§ PROBLEM
Please go through the data below and copy out every line containing the word "should". Treat uppercase and lowercase as different.

Collection entries
=====

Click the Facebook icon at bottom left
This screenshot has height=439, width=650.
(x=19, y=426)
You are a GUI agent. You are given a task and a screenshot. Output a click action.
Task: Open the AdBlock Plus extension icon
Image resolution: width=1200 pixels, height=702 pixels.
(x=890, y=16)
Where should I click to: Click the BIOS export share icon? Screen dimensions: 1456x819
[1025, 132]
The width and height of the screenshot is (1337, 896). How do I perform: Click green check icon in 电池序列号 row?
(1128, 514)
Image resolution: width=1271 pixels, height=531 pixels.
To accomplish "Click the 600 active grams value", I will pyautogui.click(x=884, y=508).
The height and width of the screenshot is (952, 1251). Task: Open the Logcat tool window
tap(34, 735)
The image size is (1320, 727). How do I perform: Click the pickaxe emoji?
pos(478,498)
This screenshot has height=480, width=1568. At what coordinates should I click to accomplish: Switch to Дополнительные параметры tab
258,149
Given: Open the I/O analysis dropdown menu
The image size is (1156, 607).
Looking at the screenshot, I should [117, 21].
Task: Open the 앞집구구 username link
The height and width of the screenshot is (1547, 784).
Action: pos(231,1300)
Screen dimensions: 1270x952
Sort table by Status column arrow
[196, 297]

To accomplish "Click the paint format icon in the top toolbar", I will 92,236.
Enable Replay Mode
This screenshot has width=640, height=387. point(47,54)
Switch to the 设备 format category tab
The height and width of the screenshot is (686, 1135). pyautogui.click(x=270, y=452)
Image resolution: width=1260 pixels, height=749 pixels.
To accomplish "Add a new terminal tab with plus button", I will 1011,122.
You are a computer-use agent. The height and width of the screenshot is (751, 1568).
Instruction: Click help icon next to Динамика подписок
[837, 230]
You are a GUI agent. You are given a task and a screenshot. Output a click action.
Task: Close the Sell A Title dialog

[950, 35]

=====

§ SOLUTION TO THIS TASK
Where should I click to: Click the BIOS export share icon? Screen dimensions: 1456x819
This screenshot has height=480, width=1568. At what coordinates should I click to accomplish: Switch to Дополнительные параметры tab
Looking at the screenshot, I should [117, 21].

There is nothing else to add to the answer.